What to do:
1) In the thread giving away tetras and a rosy barb, where does NGosal say they work on weekdays?
2) Please pick up the tetra and rosy barb giveaway thread from where it stops.

Page extract:
# FF: Black Neon Tetras, Red Eye Tetra, Glow Light Tetra, Rosy Barb, Penguin Tetra



## NGosal (Jun 9, 2014)

For FREE or trade the following for whatever you may have:

-2 black neon tetras
-1 glow light tetra
-1 red eye tetra
-1 rosy barb
-1 penguin tetra


----------



## NGosal (Jun 9, 2014)

No amount of fish is too little for me. Make your offer!


----------



## NGosal (Jun 9, 2014)

Bump to the top.


----------



## NGosal (Jun 9, 2014)

All for free. Take em.


----------



## NGosal (Jun 9, 2014)

To the top


----------



## mboesiger (Dec 8, 2014)

Do you ever come to the vancouver area? or can you meet at any skytrain stations? I will take the fish if so.


----------



## NGosal (Jun 9, 2014)

Yes I work downtown near burrard station on weekdays.


----------



## NGosal (Jun 9, 2014)

Anyone want them? All free.


----------



## wicky_w (Apr 29, 2010)

will pm you


----------



## CALC (May 13, 2010)

Where about are you?


----------



## SeaHorse_Fanatic (Apr 22, 2010)

Data block:
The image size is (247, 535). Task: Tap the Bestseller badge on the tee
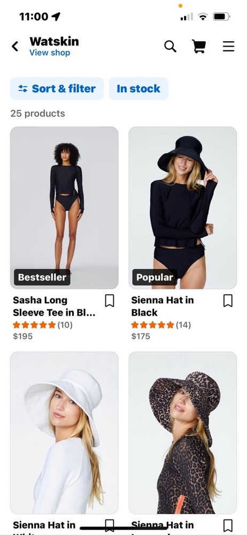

Answers to the tasks:
1) Downtown near Burrard station.

2)
Wow, I'm shocked these are taking so long to find new homes, especially cause they're FREE!!!!!


----------



## NGosal (Jun 9, 2014)

They were taken about 10 minutes after you posted that message. But yeah I'm surprised they were never taken earlier.

Thank you wicky_w. I hope these fish love their new home. Enjoy.


----------



## wicky_w (Apr 29, 2010)

Temp home until I settle in and setup a 40+30ga breeder overflow tank system


----------



## wicky_w (Apr 29, 2010)

My daughter loves them. Thanks


----------



## NGosal (Jun 9, 2014)

That is awesome. If you look carefully they are all hanging out together. Lol.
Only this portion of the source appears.